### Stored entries
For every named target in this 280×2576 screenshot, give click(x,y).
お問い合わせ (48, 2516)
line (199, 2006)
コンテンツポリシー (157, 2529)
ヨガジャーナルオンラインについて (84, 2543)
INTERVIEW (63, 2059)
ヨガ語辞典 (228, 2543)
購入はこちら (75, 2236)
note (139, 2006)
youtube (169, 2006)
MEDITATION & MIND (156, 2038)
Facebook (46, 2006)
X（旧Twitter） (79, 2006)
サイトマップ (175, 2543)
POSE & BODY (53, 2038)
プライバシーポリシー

### Problem
The answer must be the line containing "note (139, 2006)" and every line after it through the end of the records, repeated exactly.

### Exercise result
note (139, 2006)
youtube (169, 2006)
MEDITATION & MIND (156, 2038)
Facebook (46, 2006)
X（旧Twitter） (79, 2006)
サイトマップ (175, 2543)
POSE & BODY (53, 2038)
プライバシーポリシー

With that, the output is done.